Our purpose must be God’s purpose – to bring glory to himself as he builds his church. The amazing thing is that we have the privilege of participating with him in the building project. Our part is to make disciples, followers of Christ, who will be added to the church by Christ as he builds it. But we must not lose sight of the goal – that God would be glorified, worshiped as he deserves to be, ultimately as the Psalmist prayed that everything that has breath [would] praise the Lord” (Psa_150:6). For him to be properly worshiped and glorified, men must know him and know how to please him.

2. right method

  1. When we labor in the context of a local church to build up the saints in knowledge and righteousness, “equipping the saints for the work of ministry” (Eph_4:12) the result is that outsiders are drawn into the local assembly and are converted.

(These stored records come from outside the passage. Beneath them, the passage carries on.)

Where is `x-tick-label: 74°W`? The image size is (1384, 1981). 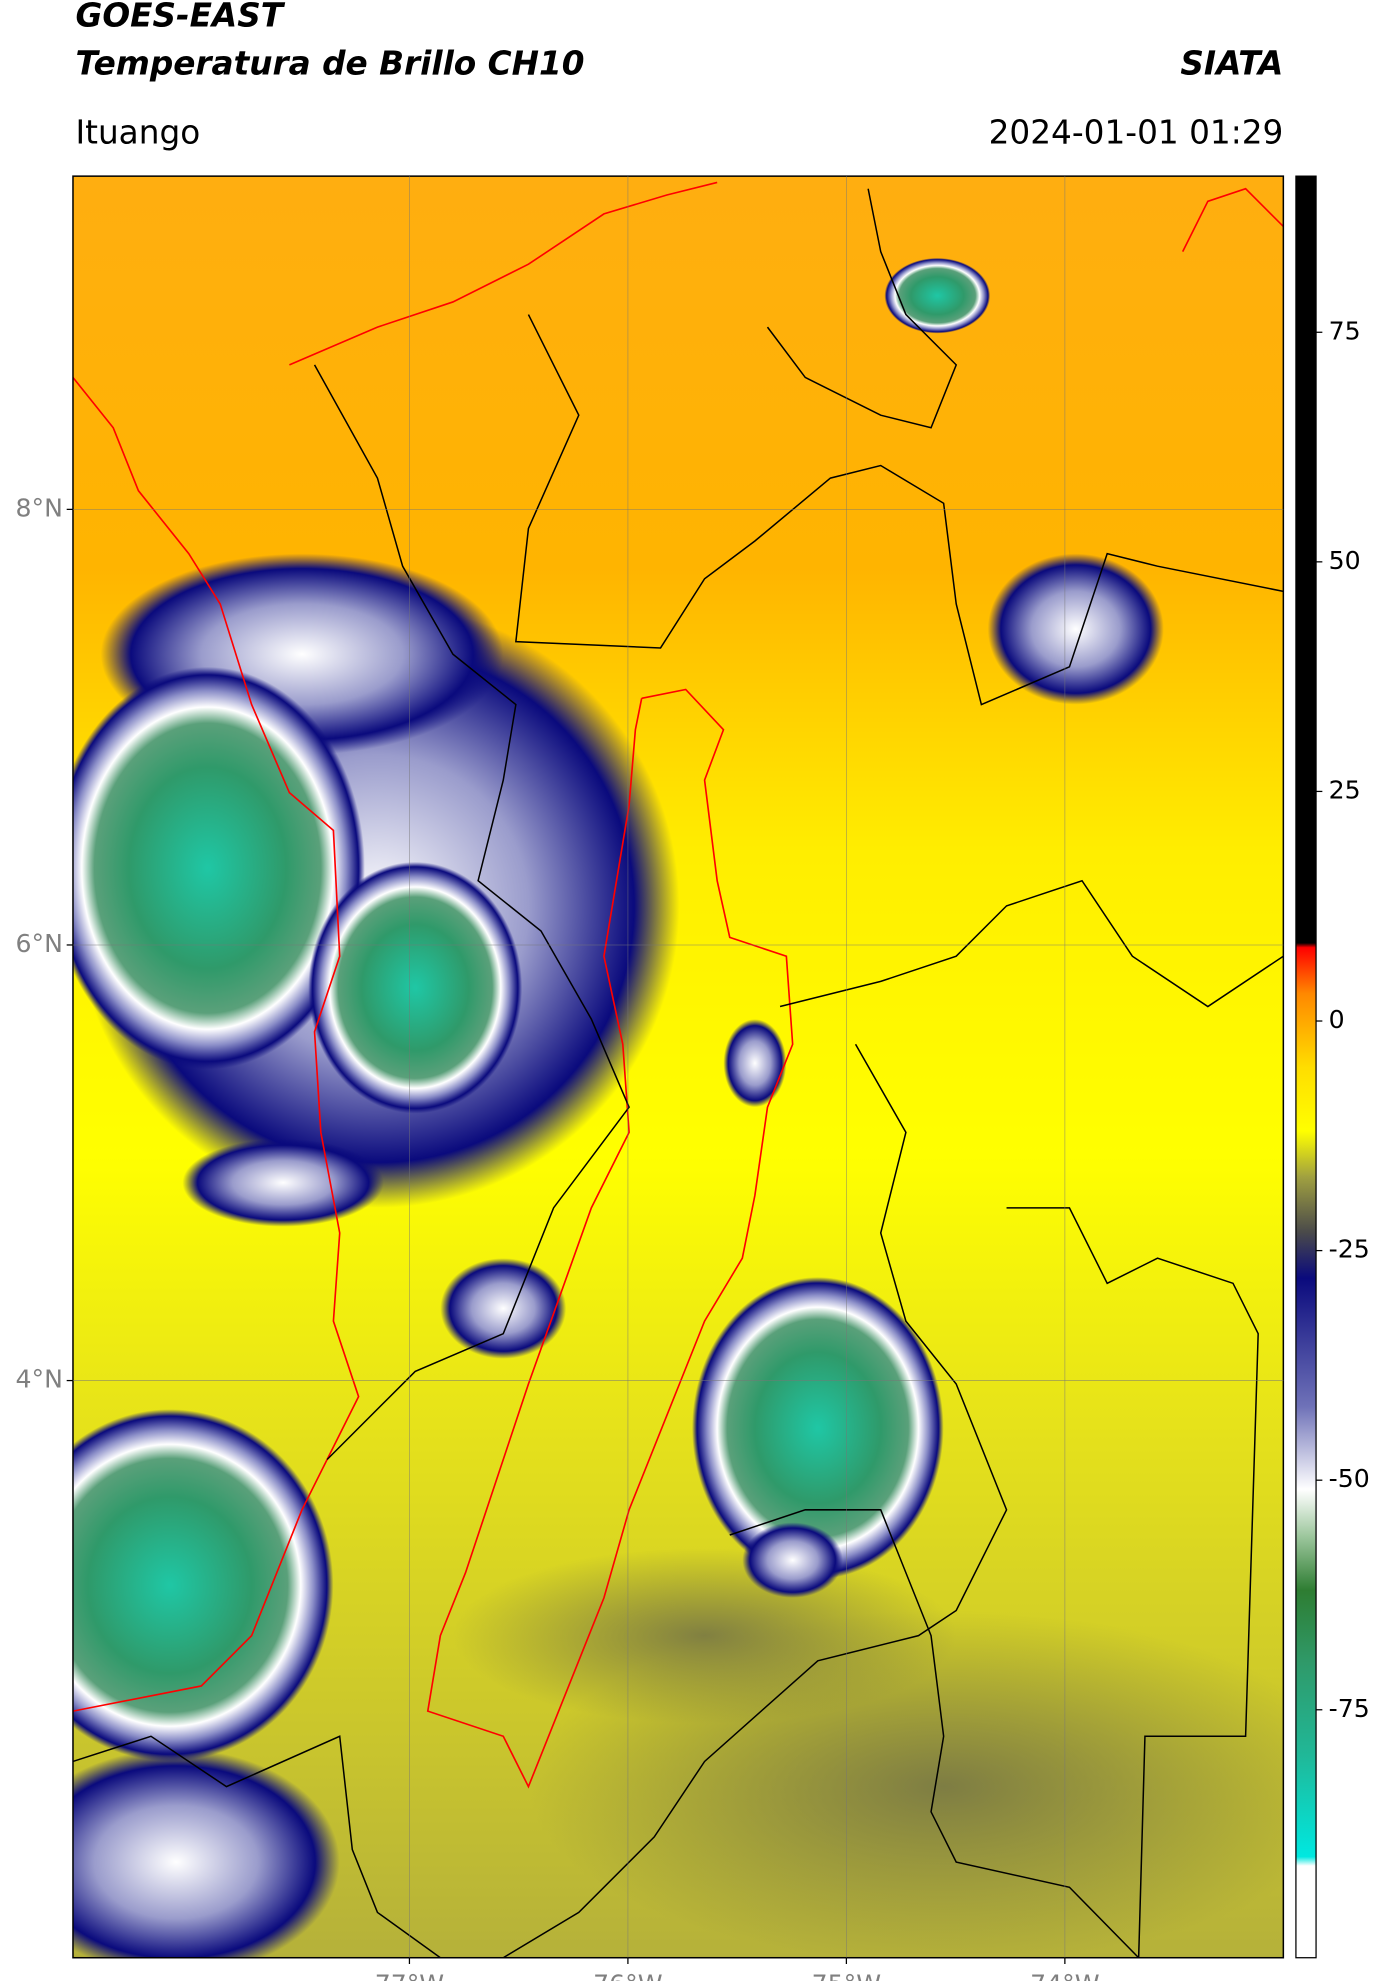
x-tick-label: 74°W is located at coordinates (1065, 1975).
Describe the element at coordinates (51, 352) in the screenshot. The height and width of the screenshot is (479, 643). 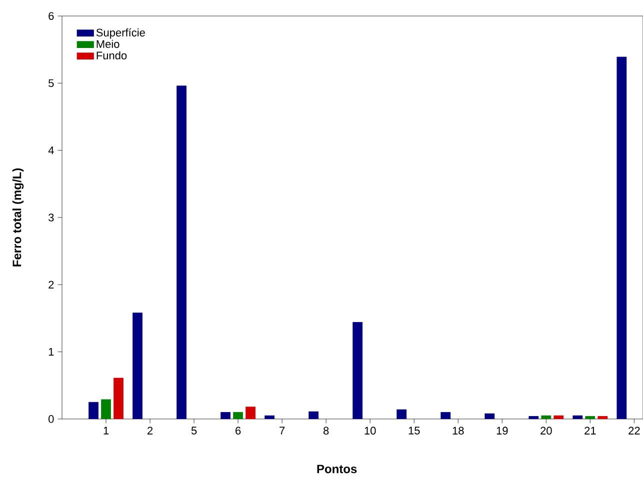
I see `y-tick-label: 1` at that location.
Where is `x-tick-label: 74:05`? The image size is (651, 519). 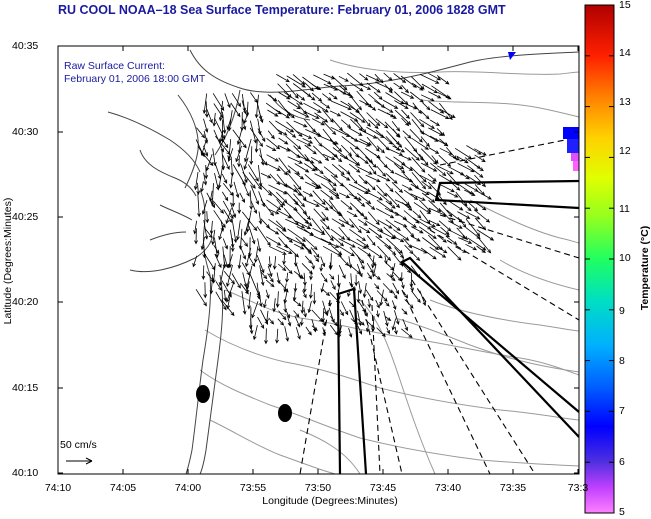
x-tick-label: 74:05 is located at coordinates (123, 488).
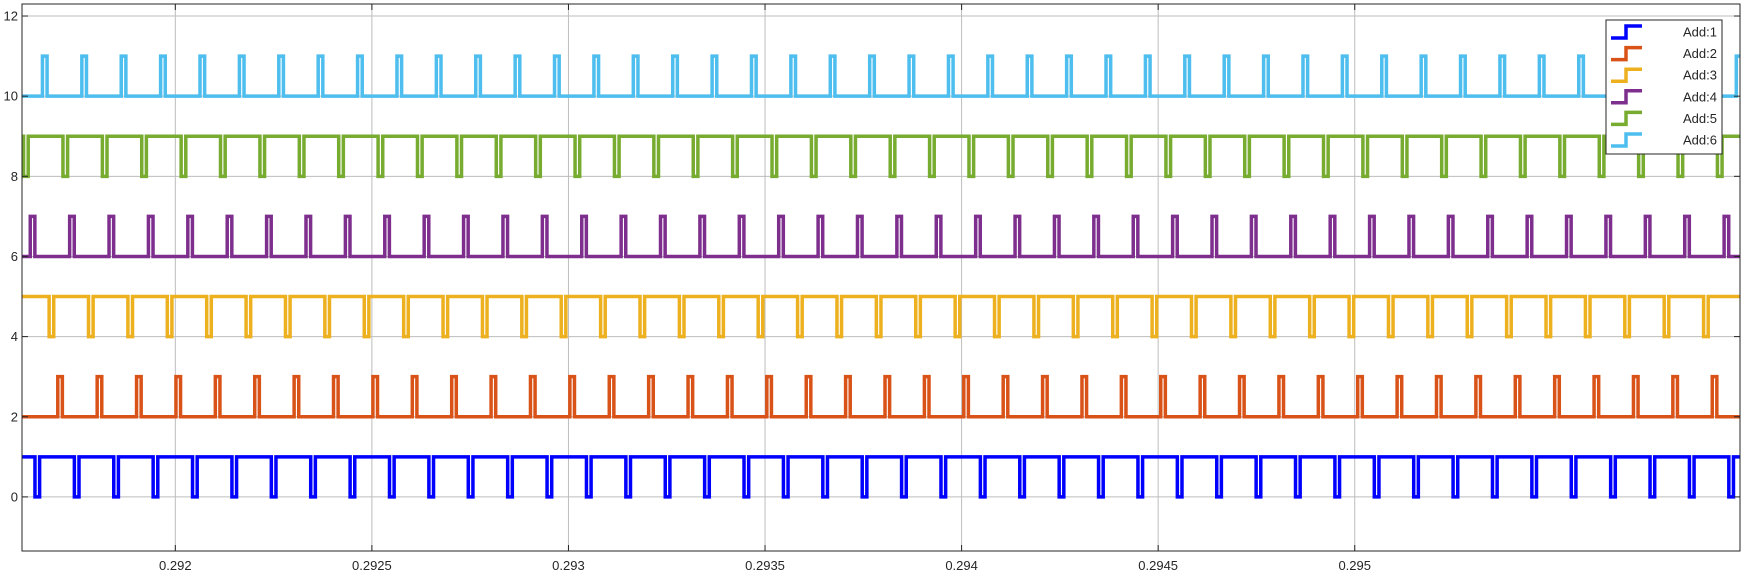 This screenshot has width=1753, height=583. What do you see at coordinates (176, 566) in the screenshot?
I see `x-tick-label: 0.292` at bounding box center [176, 566].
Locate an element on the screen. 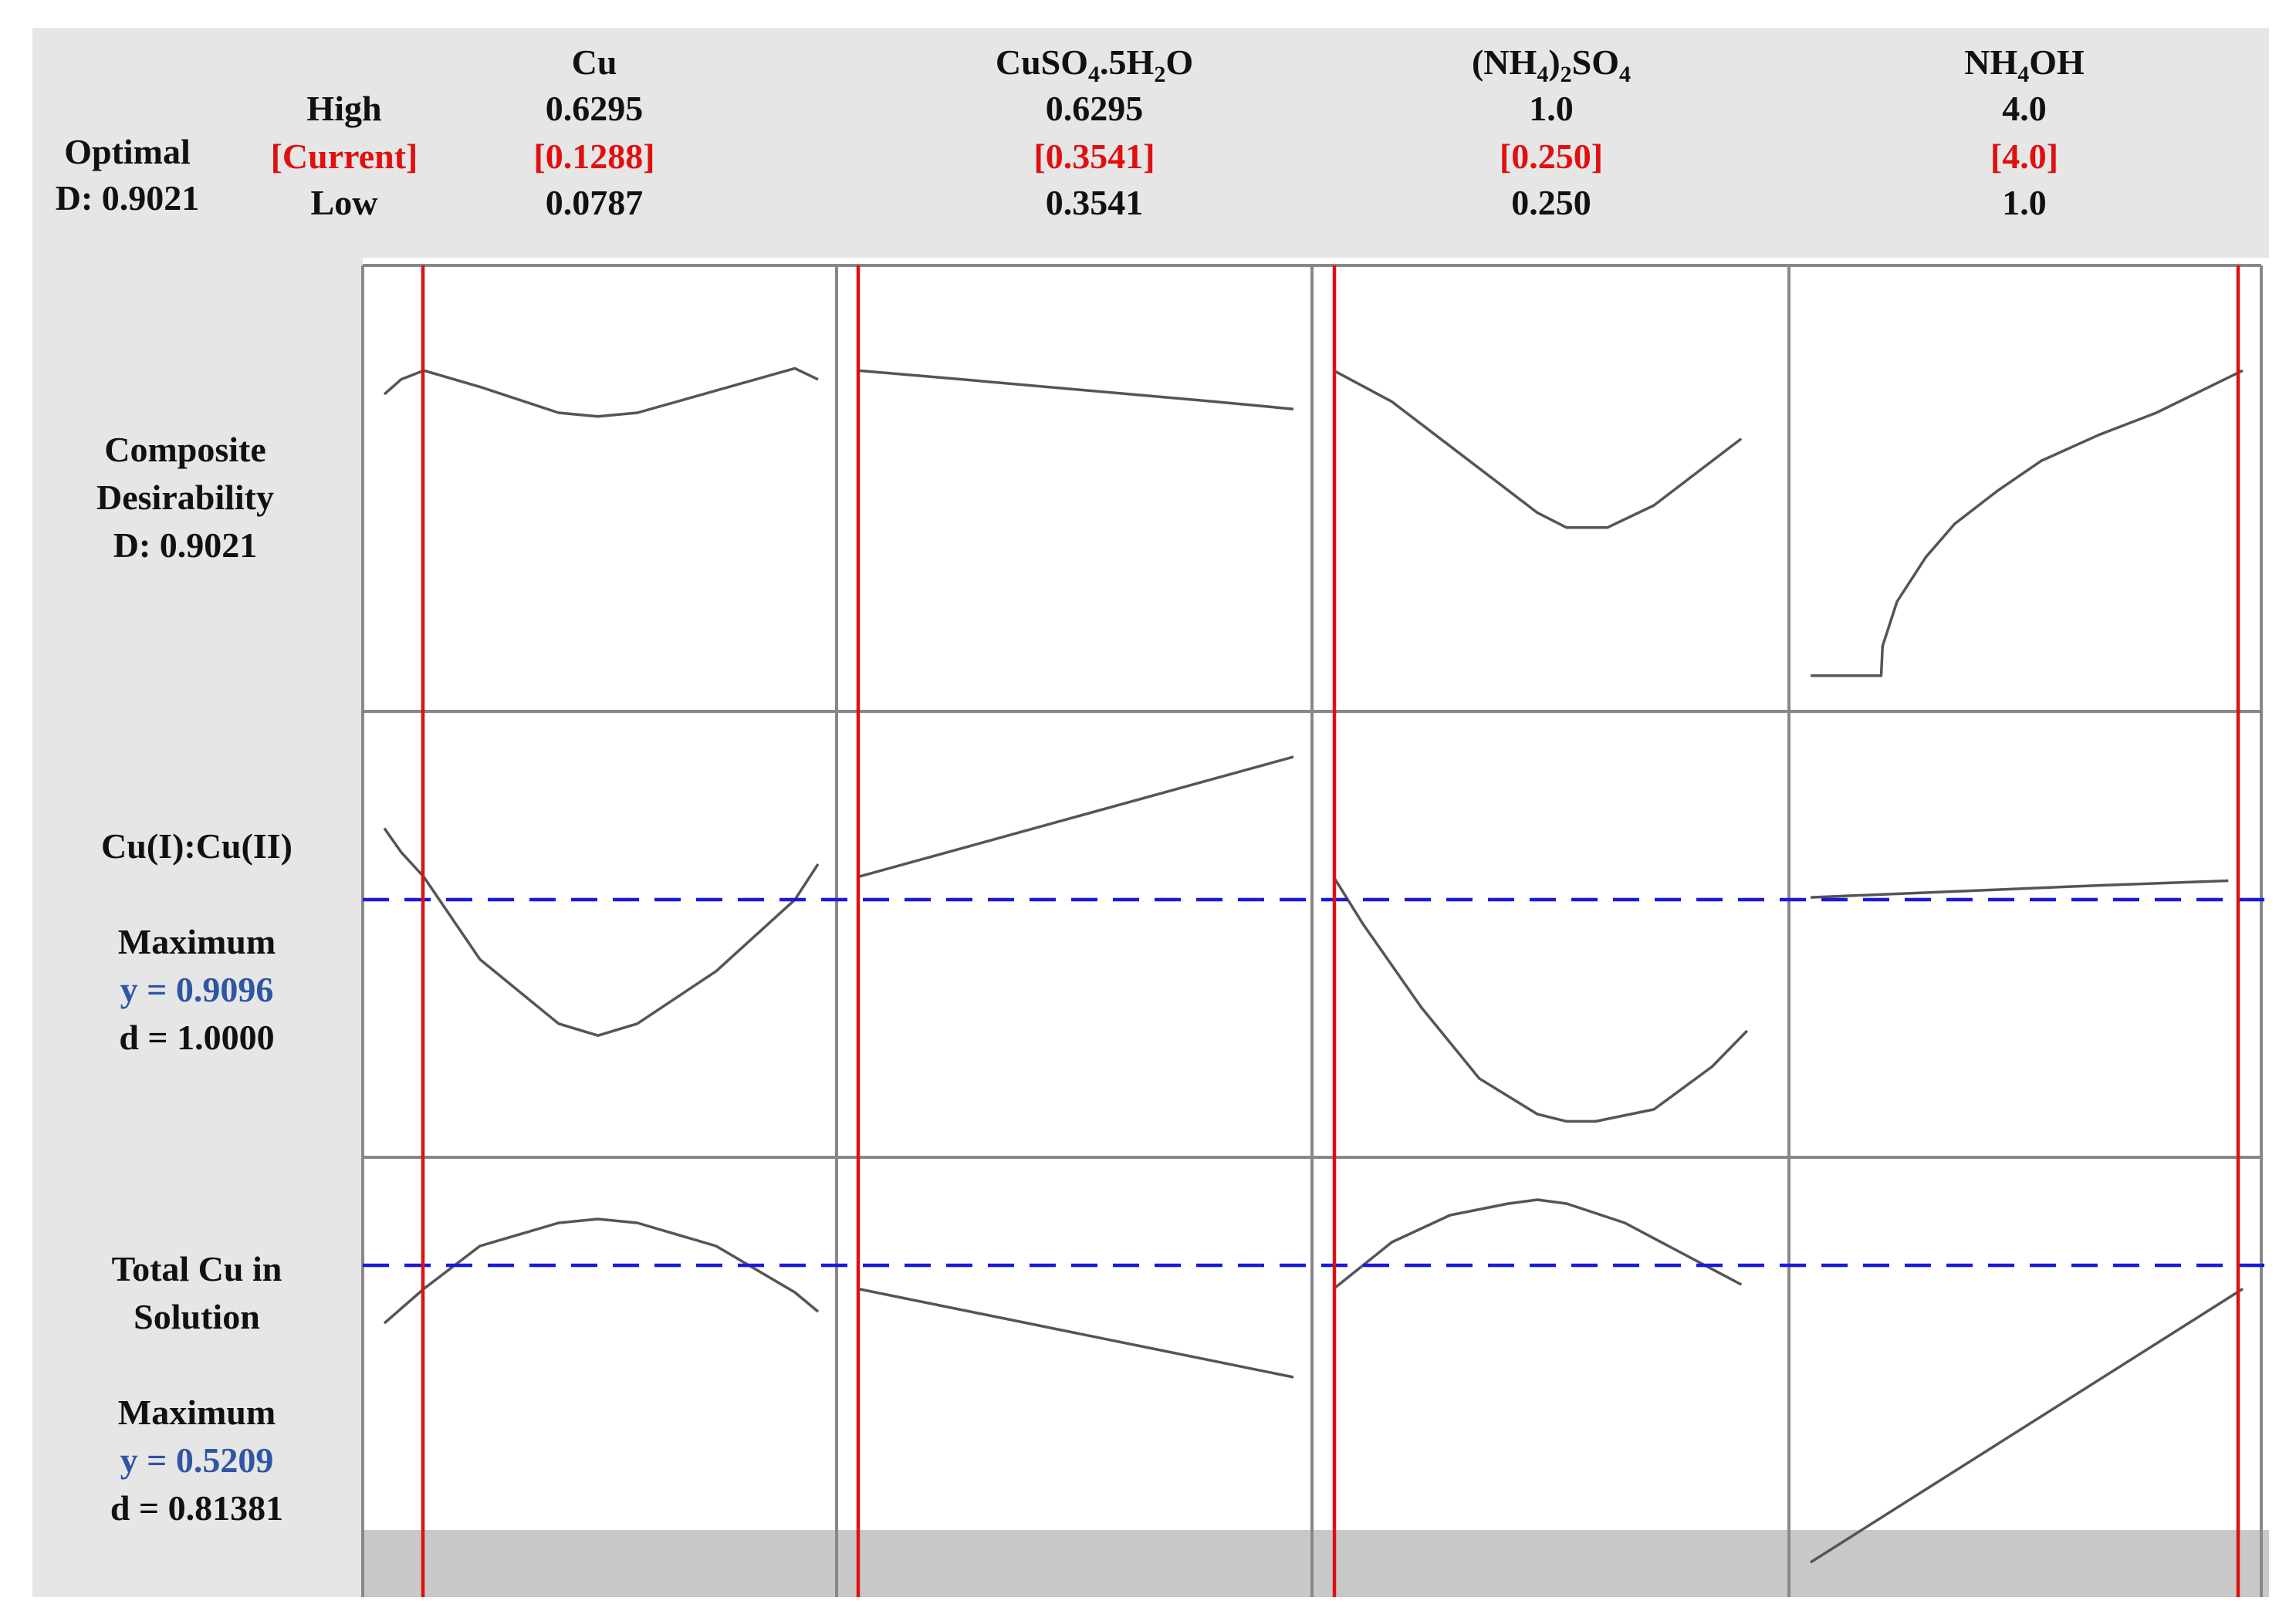  response-0-line-0: Composite is located at coordinates (185, 449).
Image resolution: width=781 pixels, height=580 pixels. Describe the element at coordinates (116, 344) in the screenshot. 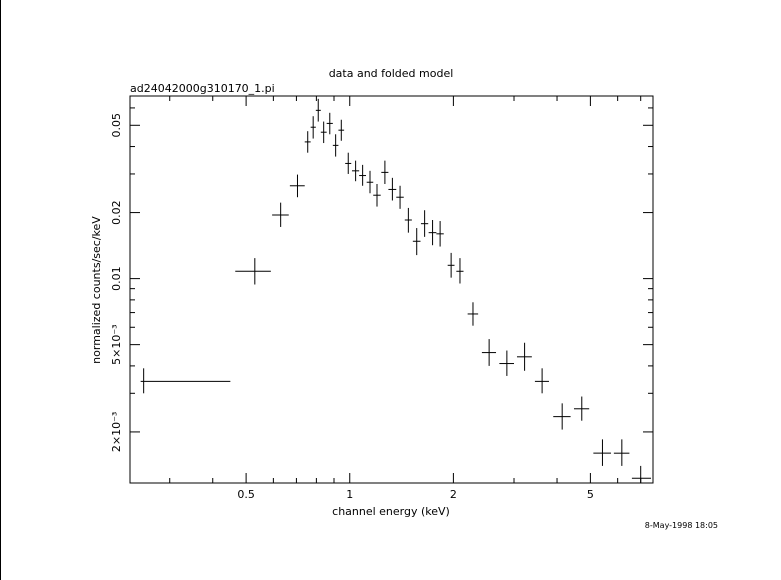

I see `y-tick-label: 5×10⁻³` at that location.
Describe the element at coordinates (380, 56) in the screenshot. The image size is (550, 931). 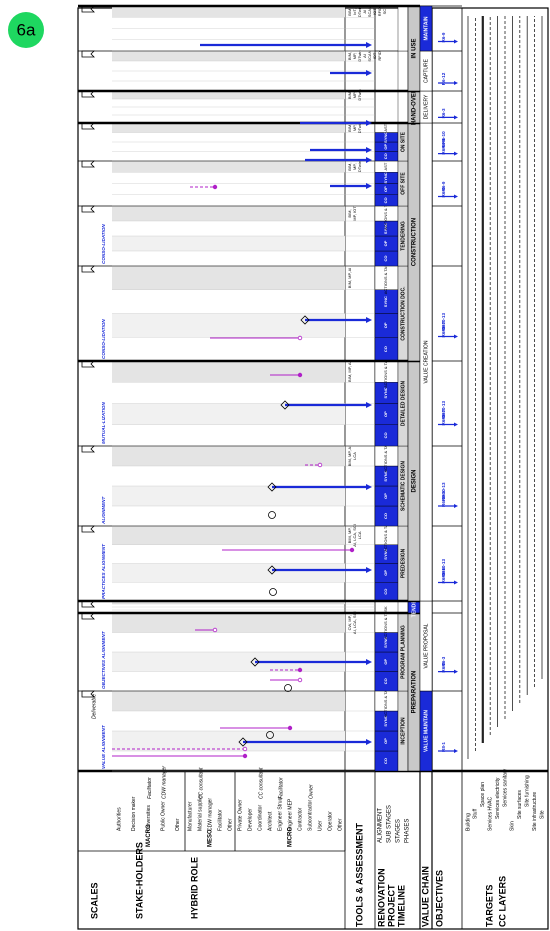
I see `tool: RFID` at that location.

The building up of the saints must include recovering the initial zeal for the gospel found in new believers in new churches. Remember Paul’s exhortation to Timothy to “stir up (kindle afresh, NASB) the gift of God that was in him” (2Ti_1:6).
  2. We must be careful to follow the example for evangelism given to us in Acts – men going out with the sanction of a local church to plant and strengthen other churches who will then repeat the process. This same model is also indicated by Paul’s series of rhetorical questions asked in Rom_10:13-15.